CapstanCrunch allows the problem to be fixed by a “capstan brake and clutched spring”. With this mechanism that allows a smaller motor to be overpowered through amplification 40 times more. This gives the ability to resist applied forces by users and reduce the energy that was previously possible.
Specifically designed for the thumb and index player, CapstanCrunch creates a simulation of holding a real-world object in the virtual space. Furthermore, the level of force is automatically adjusted, allowing the simulation of softer objects.
Microsoft says it is possible to use CapstanCrunch to deliver nuanced haptic control. The company says it would allow a user to connect to pieces of LEGO and cut material with a virtual scissors. If this comes to fruition it would move VR controls beyond anything that is currently possible.
It is worth noting Microsoft has been working on revolutionizing VR controls for some time. Earlier this year, the company introduced its TORC control system.

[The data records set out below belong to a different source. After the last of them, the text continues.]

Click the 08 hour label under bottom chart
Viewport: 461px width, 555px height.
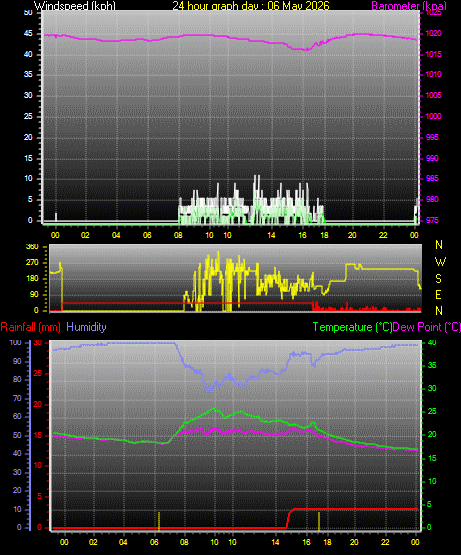click(x=184, y=542)
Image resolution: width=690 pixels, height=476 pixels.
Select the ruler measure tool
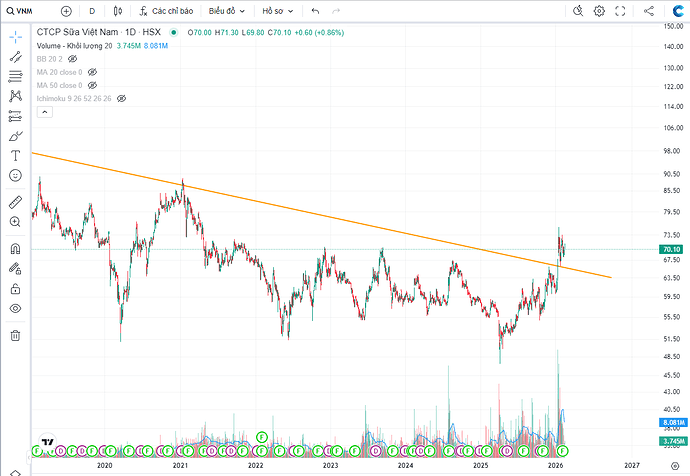(x=15, y=202)
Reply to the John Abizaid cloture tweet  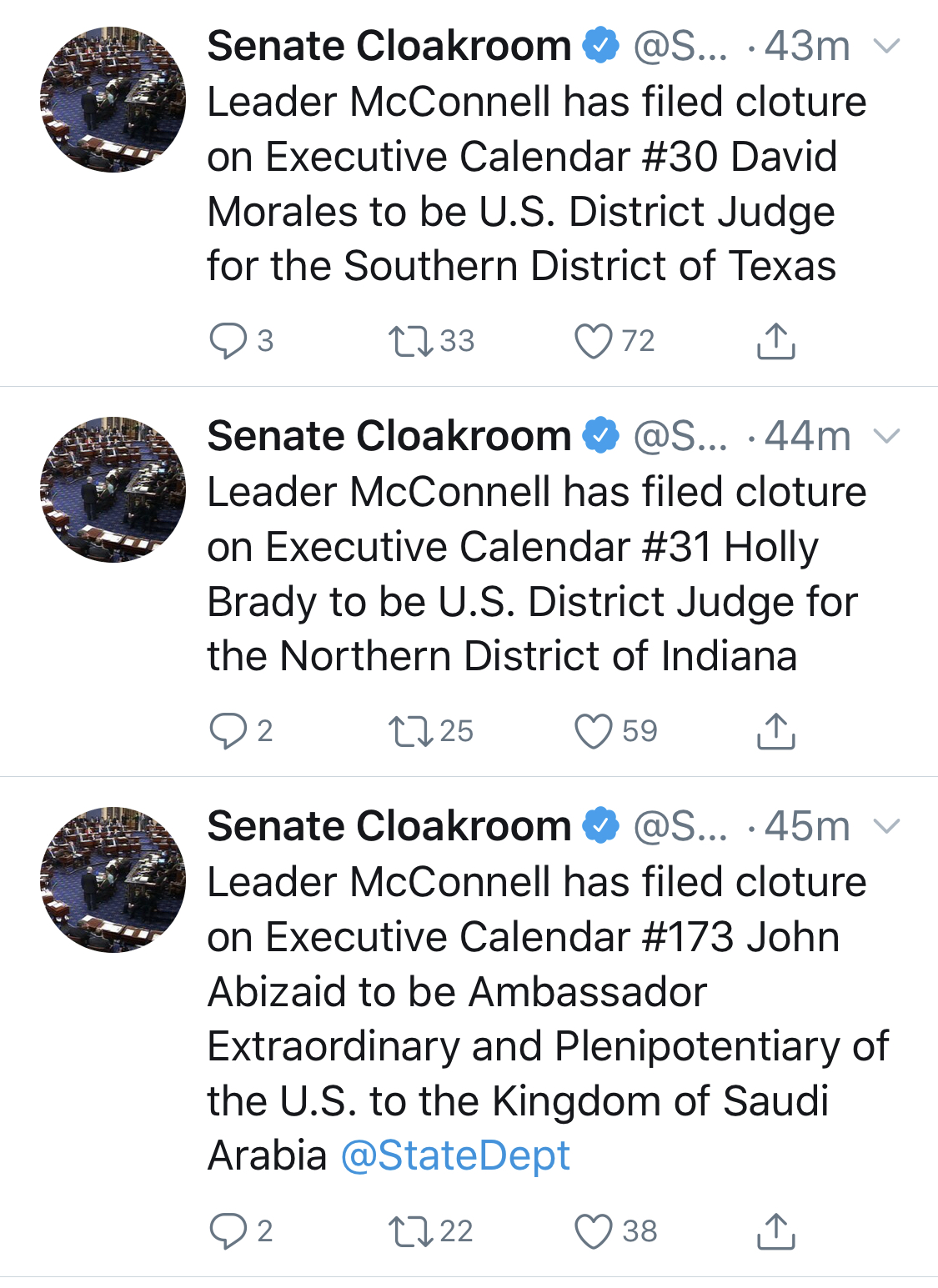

TORC (Touch Rigid Controller) is a rigid pad that has no moving parts. Instead, an array of sensors allows users to use it with visual feedback, voice coil actuators, and dexterity.
“The TORC project team enabled natural haptic interactions, such as squeezing a virtual silicone ball, by translating multisensory integration theories to the world of hardware prototypes. TORC working fundamentals rely on the fact that humans are very susceptible to dynamic visuotactile stimulation.